--- Source text ---

At the top and bottom of this page and on our home page and FAQs page there is a link to our Getting Started in Blacksmithing article. The only thing I have not done is make it flash on and off! It lists books to study and the minimum tools.

If one studies the first book listed (The Art of Blacksmithing - price $10.00 to $13.50 US, half that used) most of one's questions about blacksmithing will be answered. If one follows up with any of other books listed much more will be revealed including more modern methods. One could study for a year spending less than $100 on books. Darn cheap education compared to modern text books at nearly $100 each. . . .

Note I said STUDY, not read. Many people read a book without learning anything. Pretend you will be tested on every paragraph. You WILL be tested, by life.

There is a LOT to learn in blacksmithing. The wineskin and hole in the ground forges mentioned in my post above are clearly illustrated in Bealer's The Art of Blacksmithing as are other forge types. Types of steels and their heat treatment are covered in The New Edge of the Anvil and Machinery's Handbook. They are all strongly recommended and we have reviews of them all as well. The Getting Started article explains all this.

Besides the few skills of blacksmithing (get it hot and hit it is pretty basic) there is a LOT of mechanical skills that are an integral part of the trade. These mechanical skills are sadly lacking in many modern smiths. I was first exposed to the mechanicaly inept "modern blacksmith" in the early 1980's at an ABANA conference in West Virginia. A demonstrator started his demo on forging with a Little Giant power hammer and suddenly quit when he discovered that the guides were loose and the hammer inopperable as-is. Instead of adjusting the hammer (a good lesson/demo) he stormed off in a huff. Now he MAY have just been a primadona but most figured he just did not know how to use a wrench. I think it was both.

--- Information provided ---

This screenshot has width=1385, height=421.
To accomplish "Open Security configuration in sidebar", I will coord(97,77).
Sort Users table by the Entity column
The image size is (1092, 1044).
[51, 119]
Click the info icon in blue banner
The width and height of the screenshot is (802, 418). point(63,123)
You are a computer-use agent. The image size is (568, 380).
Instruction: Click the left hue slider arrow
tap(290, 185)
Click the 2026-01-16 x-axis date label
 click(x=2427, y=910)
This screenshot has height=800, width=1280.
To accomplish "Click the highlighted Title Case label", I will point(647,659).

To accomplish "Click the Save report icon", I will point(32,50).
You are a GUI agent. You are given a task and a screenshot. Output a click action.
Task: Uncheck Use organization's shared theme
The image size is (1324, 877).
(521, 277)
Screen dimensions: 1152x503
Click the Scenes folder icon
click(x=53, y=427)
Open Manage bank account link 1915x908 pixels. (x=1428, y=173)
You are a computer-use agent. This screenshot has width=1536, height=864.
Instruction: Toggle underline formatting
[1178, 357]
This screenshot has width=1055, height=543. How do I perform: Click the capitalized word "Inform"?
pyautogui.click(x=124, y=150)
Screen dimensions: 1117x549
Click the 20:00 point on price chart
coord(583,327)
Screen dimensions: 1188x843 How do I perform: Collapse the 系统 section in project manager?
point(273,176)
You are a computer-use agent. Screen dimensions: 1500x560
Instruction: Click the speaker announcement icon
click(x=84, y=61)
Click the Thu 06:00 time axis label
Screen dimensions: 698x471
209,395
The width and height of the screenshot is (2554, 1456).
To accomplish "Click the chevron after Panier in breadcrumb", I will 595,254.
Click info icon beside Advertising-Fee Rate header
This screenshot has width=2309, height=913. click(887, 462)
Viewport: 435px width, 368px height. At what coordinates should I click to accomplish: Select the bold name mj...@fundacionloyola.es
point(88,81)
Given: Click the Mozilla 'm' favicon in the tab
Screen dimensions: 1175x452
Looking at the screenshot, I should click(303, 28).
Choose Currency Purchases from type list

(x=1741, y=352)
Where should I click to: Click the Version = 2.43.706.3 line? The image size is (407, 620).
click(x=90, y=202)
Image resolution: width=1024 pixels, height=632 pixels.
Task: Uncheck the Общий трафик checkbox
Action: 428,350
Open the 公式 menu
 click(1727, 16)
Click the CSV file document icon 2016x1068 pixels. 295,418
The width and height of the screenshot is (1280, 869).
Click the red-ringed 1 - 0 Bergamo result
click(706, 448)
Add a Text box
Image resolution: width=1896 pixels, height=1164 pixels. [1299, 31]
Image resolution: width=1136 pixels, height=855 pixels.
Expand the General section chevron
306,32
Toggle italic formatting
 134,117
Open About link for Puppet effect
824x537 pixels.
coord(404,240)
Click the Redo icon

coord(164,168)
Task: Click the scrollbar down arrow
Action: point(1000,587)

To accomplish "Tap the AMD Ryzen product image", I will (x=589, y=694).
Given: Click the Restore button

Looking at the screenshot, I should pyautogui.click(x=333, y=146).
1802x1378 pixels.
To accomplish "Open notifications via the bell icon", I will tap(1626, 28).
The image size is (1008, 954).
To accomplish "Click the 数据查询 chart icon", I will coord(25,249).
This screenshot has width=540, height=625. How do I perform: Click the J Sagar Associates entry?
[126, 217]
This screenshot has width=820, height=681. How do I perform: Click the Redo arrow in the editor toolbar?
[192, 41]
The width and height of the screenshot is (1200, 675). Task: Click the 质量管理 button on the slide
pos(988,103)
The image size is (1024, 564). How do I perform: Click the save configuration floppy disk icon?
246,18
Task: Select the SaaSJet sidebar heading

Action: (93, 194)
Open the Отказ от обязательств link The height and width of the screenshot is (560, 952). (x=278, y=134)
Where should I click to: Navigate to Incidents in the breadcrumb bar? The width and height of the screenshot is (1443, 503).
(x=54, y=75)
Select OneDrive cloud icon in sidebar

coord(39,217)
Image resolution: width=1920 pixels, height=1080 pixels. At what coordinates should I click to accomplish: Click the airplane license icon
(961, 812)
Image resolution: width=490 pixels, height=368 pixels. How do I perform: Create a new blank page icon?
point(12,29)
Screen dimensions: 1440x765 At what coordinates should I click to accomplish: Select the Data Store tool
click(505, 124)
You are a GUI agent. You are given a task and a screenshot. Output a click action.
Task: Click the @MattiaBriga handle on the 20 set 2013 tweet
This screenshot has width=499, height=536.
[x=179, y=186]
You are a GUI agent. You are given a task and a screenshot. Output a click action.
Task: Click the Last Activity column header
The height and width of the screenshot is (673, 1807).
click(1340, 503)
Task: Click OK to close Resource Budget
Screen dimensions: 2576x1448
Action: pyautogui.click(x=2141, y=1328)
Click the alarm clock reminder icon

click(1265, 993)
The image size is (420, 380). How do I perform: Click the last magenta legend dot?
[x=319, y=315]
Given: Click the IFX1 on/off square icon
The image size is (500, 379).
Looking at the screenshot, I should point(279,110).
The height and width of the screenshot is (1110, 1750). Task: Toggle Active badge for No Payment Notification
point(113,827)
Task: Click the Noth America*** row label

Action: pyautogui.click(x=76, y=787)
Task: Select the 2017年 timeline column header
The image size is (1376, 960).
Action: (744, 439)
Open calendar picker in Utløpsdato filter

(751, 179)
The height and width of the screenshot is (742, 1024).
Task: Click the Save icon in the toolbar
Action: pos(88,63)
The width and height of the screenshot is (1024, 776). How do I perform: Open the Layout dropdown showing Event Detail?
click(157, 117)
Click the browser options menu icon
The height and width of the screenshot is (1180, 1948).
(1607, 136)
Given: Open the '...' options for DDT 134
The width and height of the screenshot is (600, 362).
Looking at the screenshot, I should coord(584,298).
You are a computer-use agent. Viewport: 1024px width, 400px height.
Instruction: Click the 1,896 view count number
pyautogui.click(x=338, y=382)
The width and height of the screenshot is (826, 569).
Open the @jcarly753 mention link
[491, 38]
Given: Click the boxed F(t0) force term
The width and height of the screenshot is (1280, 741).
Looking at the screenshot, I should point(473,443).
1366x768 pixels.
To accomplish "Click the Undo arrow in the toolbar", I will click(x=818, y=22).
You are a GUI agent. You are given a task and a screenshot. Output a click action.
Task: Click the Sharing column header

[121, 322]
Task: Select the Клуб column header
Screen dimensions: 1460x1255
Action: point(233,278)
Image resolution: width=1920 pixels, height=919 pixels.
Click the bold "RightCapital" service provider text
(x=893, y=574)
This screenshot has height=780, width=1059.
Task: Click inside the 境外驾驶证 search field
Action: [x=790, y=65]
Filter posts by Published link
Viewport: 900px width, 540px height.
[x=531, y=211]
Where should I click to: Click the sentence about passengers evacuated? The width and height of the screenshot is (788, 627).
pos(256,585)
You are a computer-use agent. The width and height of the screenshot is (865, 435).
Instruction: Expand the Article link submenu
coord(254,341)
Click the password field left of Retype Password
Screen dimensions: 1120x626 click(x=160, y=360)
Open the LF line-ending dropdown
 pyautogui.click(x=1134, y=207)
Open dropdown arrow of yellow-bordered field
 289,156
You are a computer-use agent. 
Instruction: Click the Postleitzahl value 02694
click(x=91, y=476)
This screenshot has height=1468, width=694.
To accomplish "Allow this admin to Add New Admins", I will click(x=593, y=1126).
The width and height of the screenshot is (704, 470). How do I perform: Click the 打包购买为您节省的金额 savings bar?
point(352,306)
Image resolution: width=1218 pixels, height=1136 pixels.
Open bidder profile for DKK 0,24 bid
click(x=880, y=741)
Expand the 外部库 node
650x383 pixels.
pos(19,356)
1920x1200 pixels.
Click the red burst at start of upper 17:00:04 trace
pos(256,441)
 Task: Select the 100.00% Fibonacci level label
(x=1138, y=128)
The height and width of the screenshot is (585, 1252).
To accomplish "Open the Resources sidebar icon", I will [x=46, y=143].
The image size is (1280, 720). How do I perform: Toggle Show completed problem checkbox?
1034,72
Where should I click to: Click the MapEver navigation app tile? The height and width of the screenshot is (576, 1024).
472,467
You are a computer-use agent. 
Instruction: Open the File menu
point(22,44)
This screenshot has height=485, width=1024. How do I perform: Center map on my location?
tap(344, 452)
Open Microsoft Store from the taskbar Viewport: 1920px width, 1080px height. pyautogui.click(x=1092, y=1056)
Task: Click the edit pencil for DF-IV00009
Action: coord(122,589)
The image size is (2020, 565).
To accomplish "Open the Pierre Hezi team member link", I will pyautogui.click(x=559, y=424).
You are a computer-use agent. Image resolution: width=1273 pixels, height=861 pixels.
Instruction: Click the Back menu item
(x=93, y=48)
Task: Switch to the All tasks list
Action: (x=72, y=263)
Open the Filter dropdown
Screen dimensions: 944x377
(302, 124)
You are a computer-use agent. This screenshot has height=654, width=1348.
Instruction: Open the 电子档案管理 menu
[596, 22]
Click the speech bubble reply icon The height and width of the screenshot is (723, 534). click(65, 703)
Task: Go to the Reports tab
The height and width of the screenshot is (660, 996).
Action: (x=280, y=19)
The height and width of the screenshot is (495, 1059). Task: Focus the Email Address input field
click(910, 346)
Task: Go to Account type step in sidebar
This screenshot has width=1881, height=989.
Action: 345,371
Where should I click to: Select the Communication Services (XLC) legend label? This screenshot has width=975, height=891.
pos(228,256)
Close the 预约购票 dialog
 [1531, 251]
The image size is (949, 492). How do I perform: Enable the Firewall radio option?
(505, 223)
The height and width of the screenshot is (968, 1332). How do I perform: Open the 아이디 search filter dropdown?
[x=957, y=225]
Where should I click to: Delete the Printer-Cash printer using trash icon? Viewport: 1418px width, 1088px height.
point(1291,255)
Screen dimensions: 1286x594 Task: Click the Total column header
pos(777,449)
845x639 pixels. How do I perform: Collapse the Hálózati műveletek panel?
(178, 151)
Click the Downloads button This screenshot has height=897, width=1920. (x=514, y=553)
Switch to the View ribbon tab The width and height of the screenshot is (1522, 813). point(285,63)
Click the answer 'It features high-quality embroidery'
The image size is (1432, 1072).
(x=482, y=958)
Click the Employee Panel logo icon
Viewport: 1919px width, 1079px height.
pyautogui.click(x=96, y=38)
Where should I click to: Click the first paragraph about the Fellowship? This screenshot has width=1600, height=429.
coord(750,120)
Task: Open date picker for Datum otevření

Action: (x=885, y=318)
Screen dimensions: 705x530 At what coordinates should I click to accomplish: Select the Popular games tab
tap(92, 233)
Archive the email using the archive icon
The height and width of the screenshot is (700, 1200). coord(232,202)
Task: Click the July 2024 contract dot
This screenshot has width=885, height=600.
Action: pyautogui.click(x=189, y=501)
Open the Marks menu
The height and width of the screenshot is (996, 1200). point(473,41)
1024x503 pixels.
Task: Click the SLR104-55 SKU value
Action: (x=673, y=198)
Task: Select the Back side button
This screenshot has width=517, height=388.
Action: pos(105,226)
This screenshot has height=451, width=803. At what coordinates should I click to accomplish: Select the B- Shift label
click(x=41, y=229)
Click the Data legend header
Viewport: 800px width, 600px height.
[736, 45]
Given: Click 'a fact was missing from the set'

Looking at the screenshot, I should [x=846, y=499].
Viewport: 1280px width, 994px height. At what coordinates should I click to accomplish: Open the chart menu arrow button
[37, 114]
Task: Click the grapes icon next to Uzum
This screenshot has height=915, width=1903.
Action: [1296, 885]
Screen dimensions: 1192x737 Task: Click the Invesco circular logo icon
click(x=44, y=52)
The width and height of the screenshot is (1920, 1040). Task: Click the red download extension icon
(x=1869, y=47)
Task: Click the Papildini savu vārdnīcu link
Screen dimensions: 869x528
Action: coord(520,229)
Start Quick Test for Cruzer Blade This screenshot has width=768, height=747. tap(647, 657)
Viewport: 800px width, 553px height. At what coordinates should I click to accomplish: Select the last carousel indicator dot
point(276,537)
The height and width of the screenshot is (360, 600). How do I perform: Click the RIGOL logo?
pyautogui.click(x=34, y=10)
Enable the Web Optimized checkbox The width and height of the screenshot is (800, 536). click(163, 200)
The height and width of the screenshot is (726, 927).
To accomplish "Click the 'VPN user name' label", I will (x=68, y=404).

---

▶ **Brief 1**
According to the blacksmithing text, which books cover types of steels and their heat treatment?
▶ **Brief 2**
Repeat the passage of the blacksmithing text that opens with the words containing "Note I said" and closes with "tested, by life.".

▶ **Task output 1**
The New Edge of the Anvil and Machinery's Handbook.

▶ **Task output 2**
Note I said STUDY, not read. Many people read a book without learning anything. Pretend you will be tested on every paragraph. You WILL be tested, by life.